The present disclosure contains subject matter related to that disclosed in Japanese Priority Patent Application JP 2011-169993 filed in the Japan Patent Office on Aug. 3, 2011, the entire content of which is hereby incorporated by reference.

Claims

1. An optical analysis apparatus comprising:

a light source;

a light guiding plate configured to guide incident light from the light source to each of reaction areas;

a light shielding structure configured to restrict emission directions of light beams emitted from the inside of the reaction areas; and

a detection system configured to detect the light beams emitted from the inside of the reaction areas by radiation of the light.

2. The optical analysis apparatus according to claim 1, wherein the light source is a laser light source.

3. The optical analysis apparatus according to claim 1, wherein the light source is a light emitting diode light source.

4. The optical analysis apparatus according to claim 1, wherein light sources include the laser light source and the light emitting diode light source.

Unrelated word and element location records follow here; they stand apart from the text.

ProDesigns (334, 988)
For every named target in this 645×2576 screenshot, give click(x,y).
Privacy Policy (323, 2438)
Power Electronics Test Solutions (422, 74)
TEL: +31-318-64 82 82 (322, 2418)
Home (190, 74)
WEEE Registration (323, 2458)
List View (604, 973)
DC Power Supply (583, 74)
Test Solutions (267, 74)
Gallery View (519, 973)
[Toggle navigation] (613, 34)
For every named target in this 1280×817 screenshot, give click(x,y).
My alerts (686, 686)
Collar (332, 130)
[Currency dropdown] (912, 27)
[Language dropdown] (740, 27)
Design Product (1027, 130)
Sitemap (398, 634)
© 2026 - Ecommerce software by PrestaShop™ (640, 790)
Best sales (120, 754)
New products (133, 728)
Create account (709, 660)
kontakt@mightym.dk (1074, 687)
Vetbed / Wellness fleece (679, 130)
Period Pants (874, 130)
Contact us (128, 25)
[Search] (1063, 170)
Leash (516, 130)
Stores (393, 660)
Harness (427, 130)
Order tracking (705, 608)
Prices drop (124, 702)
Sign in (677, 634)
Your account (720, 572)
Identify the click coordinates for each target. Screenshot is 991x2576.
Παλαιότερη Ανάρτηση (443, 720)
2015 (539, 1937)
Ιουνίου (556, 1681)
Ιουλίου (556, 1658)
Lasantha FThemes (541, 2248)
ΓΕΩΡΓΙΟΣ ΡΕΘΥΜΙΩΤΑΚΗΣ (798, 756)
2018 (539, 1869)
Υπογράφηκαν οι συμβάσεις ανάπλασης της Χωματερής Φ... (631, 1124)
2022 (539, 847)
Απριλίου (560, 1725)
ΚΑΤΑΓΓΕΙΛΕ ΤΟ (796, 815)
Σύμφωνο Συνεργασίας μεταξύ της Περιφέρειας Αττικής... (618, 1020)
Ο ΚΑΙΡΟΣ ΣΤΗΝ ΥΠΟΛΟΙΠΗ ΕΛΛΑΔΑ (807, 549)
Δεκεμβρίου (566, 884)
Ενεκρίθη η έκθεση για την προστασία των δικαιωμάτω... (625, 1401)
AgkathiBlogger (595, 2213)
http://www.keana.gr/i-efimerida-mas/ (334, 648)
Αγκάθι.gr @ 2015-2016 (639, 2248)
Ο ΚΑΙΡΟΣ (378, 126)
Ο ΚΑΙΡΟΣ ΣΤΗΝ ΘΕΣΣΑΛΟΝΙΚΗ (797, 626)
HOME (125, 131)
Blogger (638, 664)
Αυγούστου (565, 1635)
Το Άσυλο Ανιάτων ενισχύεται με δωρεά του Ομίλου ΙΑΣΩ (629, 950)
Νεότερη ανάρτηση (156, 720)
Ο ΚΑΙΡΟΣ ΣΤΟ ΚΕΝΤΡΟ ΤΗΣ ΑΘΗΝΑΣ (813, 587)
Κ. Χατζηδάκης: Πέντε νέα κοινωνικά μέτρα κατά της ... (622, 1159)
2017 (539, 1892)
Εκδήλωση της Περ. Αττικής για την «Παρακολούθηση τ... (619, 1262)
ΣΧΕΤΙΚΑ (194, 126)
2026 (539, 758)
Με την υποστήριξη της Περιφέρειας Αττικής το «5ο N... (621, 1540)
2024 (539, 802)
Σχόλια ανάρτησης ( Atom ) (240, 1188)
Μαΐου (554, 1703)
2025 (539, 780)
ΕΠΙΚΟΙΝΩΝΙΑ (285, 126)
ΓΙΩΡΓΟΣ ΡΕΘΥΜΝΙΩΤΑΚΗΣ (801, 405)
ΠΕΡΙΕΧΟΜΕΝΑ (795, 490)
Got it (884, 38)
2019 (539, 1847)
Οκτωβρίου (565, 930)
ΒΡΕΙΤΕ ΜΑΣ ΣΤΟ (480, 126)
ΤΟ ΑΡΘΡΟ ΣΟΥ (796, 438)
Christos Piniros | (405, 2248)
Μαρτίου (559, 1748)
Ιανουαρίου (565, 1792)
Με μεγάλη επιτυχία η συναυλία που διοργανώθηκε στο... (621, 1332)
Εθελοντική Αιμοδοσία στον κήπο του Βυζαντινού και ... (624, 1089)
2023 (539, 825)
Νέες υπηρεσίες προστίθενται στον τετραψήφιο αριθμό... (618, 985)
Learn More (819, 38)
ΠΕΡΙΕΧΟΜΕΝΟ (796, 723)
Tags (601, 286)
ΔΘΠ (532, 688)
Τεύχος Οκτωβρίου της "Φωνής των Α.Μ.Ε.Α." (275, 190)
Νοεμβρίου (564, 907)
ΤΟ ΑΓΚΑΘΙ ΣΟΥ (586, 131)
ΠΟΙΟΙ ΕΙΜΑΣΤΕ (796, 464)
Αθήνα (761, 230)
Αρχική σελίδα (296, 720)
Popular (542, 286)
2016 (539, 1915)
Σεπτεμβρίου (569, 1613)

5. The optical analysis apparatus according to claim 1, wherein the light sources radiate light rays having different wavelengths so that the light beams emitted from the inside of the reaction areas can be detected on a time-division basis.

6. The optical analysis apparatus according to claim 1, wherein the light shielding structure is placed so as to come into contact with a surface of a substrate in which the reaction areas employed by the optical analysis apparatus are formed.

7. The optical analysis apparatus according to claim 1, wherein the light shielding structure has a plurality of apertures configured to restrict the emission directions of the light beams.

8. The optical analysis apparatus according to claim 1, wherein the optical analysis apparatus serves as a nucleic-acid amplification reaction apparatus.

9. An optical analysis method comprising:

guiding light radiated from a light source to each of reaction areas by making use of a light guiding plate;

directing light beams emitted from the inside of the reaction areas to a detection system by way of a light shielding structure configured to restrict emission directions of the light beams; and

detecting the light beams by making use of the detection system.